### EXERCISE
Take the line that contains "Click empty cell B3" as the first line and the final line of the records as the last; return exactly those lines and the lines between.

Entries taken from a collection
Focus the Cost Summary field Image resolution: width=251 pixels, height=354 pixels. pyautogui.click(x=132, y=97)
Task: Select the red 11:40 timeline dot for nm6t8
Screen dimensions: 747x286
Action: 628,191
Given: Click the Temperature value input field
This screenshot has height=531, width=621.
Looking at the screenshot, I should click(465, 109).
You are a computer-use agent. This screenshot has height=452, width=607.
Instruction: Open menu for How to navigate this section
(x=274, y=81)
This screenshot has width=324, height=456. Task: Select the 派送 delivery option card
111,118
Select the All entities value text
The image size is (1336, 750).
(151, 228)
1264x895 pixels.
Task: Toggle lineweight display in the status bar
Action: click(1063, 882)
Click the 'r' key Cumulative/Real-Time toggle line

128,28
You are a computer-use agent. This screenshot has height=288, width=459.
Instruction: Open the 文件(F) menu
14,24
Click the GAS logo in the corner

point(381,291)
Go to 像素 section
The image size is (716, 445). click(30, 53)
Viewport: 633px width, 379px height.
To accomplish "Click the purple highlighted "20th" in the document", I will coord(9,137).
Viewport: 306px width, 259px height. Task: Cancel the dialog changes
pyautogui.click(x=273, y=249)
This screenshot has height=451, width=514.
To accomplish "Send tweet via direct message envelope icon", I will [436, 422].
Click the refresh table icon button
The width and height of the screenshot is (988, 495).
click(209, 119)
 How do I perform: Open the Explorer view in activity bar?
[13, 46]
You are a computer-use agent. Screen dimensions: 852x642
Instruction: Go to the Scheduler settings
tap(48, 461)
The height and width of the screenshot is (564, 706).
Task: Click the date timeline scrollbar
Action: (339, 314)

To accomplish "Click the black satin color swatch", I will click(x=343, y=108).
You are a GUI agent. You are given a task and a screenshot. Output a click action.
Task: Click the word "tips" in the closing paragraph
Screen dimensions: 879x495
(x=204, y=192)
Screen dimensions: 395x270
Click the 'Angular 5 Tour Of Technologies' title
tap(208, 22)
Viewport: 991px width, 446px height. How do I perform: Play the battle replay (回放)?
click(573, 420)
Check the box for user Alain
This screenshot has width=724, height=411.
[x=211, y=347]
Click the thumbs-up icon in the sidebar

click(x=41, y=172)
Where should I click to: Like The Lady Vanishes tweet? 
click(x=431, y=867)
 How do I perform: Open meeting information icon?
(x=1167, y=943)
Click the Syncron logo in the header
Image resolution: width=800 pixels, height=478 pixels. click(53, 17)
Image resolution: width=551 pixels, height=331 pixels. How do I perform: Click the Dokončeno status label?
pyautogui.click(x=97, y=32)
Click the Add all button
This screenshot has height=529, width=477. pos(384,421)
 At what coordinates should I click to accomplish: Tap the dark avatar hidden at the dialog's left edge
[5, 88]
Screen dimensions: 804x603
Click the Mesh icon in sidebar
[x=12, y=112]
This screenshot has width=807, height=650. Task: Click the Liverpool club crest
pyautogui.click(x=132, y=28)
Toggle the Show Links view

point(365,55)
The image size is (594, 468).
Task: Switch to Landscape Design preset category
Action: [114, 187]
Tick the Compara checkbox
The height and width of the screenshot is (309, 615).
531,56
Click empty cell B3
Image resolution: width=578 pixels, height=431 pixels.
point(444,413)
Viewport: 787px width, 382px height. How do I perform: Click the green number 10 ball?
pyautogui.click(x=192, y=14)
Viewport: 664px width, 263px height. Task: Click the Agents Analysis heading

### ANSWER SPACE
Click empty cell B3
Image resolution: width=578 pixels, height=431 pixels.
point(444,413)
Viewport: 787px width, 382px height. How do I perform: Click the green number 10 ball?
pyautogui.click(x=192, y=14)
Viewport: 664px width, 263px height. Task: Click the Agents Analysis heading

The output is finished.